REQUIRED ACTION
Below are lines of data. Give the number of them that contain the string "computer", and nothing else.
BEGIN DATA FOR PROCESSING
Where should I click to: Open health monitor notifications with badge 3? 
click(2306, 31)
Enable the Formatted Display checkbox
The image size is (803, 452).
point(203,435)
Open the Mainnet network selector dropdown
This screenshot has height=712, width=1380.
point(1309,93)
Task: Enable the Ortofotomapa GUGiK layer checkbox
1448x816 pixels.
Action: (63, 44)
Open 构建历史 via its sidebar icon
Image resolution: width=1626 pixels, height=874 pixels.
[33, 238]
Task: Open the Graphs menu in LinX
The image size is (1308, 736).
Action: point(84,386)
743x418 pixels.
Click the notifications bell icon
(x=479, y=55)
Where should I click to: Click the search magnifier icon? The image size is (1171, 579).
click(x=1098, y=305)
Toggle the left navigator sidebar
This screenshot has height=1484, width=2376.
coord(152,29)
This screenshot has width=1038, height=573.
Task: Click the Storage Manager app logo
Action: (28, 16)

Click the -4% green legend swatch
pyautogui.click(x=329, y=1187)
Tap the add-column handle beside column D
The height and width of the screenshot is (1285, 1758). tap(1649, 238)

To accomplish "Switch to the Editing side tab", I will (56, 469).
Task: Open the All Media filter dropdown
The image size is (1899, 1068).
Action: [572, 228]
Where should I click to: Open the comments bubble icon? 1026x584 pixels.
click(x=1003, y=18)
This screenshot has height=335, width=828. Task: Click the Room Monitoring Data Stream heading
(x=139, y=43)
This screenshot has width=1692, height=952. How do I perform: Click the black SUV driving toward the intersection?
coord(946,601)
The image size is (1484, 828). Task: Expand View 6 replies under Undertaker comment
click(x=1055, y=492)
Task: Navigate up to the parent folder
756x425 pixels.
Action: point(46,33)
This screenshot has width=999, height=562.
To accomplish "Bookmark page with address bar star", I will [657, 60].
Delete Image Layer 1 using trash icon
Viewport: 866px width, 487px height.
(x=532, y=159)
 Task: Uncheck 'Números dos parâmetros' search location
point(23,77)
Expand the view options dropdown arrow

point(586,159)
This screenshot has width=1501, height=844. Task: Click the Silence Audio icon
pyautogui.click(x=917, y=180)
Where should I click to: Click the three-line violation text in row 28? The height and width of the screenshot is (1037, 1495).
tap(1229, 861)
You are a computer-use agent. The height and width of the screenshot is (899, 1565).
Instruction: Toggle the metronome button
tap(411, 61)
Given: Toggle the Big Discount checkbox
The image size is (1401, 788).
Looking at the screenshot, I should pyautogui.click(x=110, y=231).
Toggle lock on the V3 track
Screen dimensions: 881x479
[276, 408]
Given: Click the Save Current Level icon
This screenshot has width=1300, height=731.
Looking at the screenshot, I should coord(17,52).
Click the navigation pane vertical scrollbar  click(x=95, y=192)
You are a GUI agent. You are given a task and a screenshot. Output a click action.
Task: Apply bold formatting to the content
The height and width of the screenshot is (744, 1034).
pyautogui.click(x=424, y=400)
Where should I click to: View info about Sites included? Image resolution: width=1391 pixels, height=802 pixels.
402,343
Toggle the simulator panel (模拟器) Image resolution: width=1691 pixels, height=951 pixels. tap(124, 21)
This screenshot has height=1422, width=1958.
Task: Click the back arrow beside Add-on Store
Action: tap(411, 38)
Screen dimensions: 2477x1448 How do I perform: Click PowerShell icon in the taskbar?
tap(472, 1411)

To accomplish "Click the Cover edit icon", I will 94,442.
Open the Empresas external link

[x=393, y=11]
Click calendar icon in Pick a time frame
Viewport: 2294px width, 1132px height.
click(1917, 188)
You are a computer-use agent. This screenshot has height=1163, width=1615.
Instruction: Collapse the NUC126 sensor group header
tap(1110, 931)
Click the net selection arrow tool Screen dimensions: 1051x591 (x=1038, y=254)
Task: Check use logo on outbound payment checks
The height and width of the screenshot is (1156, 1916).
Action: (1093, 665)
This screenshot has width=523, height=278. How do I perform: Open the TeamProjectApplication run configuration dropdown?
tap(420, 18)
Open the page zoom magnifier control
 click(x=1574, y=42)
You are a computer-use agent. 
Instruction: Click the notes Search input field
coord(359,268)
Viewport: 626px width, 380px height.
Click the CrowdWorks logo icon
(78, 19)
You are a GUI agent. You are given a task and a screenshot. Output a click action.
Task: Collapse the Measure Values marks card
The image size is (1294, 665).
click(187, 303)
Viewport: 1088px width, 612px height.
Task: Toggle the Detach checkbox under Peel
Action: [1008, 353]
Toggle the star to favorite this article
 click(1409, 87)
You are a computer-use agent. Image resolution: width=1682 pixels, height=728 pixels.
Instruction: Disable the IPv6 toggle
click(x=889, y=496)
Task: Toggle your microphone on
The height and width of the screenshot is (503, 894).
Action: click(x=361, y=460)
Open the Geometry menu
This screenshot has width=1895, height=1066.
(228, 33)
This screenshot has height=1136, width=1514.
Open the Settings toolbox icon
END DATA FOR PROCESSING
ANSWER SPACE
4